Fear of abandonment is irrational, at least in its
magnitude, as it typically presents.
Reassurance by those we fear will abandon us is also
pointless, because it has a limited shelf-life. Every time I ask for further
reassurance, I'm basically saying I retrospectively doubt the last reassurance
I received. It’s quite irrational, as I'm therefore looking for reassurance
from someone I do not ultimately trust, knowing that whatever they say I will
doubt in a just a few days’ or a few hours’ time.
Doesn’t really make sense, does it?
There is no point in 'working on' this (or any other) fear. That
really implies I intend to retain it but mitigate its consequences or transform
it into a more benign form, somehow.
The truth of abandonment: everyone will ultimately abandon me
or I will abandon them, either dead or alive. That’s the way the cookie
crumbles.
If I want relationships on any level of any significance, I'm going to have to deal with the fact that, if I get attached, I'm going to feel pain ~when~ that person leaves my life, unless I have the misfortune to die first. That pain will sometimes be protracted and profound.

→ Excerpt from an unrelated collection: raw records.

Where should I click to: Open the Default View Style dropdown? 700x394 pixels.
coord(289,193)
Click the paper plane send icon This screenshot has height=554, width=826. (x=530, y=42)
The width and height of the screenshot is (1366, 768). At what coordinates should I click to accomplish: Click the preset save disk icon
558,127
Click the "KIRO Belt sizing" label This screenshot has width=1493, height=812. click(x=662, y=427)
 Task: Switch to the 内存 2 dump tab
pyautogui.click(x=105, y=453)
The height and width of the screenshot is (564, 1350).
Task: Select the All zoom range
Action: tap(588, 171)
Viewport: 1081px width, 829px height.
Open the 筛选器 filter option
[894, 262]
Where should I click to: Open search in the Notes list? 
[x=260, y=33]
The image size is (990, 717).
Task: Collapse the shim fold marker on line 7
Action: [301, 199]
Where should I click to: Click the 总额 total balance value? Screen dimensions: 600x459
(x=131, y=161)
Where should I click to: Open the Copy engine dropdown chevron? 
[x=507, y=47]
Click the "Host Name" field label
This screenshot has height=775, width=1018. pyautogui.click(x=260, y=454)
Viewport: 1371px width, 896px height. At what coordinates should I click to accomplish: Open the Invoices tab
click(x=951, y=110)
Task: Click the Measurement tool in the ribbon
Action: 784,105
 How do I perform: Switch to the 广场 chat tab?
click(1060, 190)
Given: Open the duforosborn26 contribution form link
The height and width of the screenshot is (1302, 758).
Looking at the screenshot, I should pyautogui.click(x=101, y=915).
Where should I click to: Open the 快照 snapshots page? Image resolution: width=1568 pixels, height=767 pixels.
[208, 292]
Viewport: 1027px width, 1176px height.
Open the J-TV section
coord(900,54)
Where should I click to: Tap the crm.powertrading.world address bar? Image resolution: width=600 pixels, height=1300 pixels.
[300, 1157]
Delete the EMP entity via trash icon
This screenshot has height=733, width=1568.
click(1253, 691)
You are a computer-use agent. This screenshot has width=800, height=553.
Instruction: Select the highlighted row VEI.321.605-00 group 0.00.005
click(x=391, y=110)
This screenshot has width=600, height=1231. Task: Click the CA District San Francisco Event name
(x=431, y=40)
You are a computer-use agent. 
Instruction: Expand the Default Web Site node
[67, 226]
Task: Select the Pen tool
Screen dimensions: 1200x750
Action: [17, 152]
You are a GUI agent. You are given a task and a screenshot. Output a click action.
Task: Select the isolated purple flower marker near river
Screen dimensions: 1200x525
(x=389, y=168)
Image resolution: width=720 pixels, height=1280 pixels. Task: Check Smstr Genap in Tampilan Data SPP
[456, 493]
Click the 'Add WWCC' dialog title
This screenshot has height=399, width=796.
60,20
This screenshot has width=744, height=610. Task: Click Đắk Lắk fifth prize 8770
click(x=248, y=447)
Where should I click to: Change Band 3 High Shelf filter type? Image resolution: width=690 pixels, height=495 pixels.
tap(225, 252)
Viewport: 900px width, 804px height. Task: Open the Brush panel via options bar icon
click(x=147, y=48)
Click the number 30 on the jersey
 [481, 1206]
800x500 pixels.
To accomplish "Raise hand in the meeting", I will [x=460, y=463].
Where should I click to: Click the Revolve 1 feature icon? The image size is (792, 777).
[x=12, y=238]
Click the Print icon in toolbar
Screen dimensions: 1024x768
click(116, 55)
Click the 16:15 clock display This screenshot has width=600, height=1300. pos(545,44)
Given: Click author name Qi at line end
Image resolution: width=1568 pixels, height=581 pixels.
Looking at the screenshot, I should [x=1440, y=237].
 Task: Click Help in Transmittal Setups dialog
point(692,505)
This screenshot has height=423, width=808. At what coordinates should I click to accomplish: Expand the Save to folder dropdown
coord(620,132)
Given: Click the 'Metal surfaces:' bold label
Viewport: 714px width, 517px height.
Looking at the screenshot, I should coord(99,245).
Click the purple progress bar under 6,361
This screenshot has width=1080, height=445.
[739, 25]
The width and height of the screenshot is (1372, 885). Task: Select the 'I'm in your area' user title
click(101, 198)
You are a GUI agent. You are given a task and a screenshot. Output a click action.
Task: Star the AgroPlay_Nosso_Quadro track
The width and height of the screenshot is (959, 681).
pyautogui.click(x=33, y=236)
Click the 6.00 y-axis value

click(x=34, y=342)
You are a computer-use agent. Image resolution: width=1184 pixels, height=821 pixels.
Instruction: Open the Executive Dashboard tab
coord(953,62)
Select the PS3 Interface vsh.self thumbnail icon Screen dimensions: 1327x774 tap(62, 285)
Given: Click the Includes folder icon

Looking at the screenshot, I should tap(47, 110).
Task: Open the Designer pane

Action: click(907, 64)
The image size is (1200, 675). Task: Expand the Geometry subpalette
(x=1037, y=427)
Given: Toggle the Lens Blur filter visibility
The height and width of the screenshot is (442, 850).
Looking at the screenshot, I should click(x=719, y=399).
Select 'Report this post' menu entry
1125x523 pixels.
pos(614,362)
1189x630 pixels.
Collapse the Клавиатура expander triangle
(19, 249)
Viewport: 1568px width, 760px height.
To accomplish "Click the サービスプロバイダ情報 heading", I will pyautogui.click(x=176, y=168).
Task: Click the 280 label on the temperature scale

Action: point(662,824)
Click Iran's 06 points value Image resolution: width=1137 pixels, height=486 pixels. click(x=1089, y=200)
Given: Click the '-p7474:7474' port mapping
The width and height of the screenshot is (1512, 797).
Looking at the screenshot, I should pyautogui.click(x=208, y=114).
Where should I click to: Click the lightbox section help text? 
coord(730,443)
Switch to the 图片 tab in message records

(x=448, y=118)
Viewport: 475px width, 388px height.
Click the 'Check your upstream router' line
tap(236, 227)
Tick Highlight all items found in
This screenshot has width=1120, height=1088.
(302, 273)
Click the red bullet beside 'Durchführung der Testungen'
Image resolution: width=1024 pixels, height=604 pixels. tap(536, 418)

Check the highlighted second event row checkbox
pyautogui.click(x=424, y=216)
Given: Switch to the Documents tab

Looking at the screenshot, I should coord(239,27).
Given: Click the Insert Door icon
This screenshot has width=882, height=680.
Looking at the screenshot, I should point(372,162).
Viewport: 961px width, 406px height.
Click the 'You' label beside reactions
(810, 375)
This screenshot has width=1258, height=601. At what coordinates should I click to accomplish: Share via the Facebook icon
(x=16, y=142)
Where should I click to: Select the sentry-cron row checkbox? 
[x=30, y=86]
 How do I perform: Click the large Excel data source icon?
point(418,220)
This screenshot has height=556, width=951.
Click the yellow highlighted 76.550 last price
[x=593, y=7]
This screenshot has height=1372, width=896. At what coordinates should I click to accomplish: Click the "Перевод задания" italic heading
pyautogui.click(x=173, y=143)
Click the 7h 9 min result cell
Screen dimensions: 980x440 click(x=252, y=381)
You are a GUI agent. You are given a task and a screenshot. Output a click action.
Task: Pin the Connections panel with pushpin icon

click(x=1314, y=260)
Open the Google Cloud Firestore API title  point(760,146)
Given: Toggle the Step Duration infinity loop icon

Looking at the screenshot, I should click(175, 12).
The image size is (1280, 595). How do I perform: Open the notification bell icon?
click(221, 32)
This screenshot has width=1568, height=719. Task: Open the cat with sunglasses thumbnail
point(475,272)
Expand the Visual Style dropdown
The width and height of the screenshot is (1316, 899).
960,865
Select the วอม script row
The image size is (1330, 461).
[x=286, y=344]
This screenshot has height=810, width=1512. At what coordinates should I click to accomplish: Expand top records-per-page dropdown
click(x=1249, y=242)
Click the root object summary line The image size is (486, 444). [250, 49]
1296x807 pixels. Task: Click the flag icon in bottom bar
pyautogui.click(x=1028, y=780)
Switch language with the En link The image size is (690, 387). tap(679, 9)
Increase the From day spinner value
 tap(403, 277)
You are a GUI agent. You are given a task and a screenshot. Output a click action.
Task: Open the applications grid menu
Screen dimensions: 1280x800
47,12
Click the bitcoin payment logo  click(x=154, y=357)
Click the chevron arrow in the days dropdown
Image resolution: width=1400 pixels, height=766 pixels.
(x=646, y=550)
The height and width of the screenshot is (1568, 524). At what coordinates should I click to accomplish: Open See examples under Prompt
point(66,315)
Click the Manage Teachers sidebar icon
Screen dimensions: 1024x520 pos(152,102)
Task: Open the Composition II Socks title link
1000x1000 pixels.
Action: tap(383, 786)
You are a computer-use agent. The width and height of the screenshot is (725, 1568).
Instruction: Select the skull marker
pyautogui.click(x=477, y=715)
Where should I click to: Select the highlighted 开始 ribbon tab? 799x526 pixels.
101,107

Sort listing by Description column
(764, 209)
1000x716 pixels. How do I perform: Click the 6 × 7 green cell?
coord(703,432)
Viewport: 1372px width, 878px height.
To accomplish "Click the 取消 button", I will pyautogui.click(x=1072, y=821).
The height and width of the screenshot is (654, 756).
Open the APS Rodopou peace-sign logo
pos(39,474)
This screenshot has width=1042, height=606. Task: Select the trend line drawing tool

The problem is really not fear but resistance to perfectly legitimate
pain.
The problem is really wanting the goodies but not wanting to
pay the price, which is an essentially childish attitude.
As adults with a twelve-step programme and therefore access
to God and endless others who can act as channels for God's love, with an
attitude of usefulness, cheerfulness, and kindness, we will never be more alone
than necessary, and the inevitable (sometimes protracted, sometimes profound)
pain is a perfectly acceptable and normal occurrence we will be able to handle
with courage and good humour.
The other, more sinister aspect of a fear of abandonment is the
conclusion we draw about ourselves from the fact of someone else leaving our
lives. Someone leaves, and we conclude we're bad. We idiotically peg our worth
based not on the understanding of our ultimate infinite worth as children of
God or even a sound assessment of our conduct over our lives as a whole but on the
interpretation of an individual act of another person we have apparently
selected at random from the plethora of individuals who cross our paths.
What we fear then is not abandonment and subsequent solitude
but the loss of the handy external fake barometer for our value as humans. We
use others' so-called approval (which is usually more a statement that we are
useful to them as reciprocating ego-fondlers than an assessment of our actual
worth) as a short-acting painkiller to avoid facing the underlying fallacy of a
person's value being measurable and anything other than infinite.
Not quite so noble, that aspect.
Fear of abandonment is not to be tolerated: it must be replaced
with certain faith that God, working through our spirit and others in our
lives, will see us through the inevitable hardships ahead provided we stay
close to Him and perform His work well, plus an assertion of our infinite value
merely because we exist.
Now, what instead can we do for others?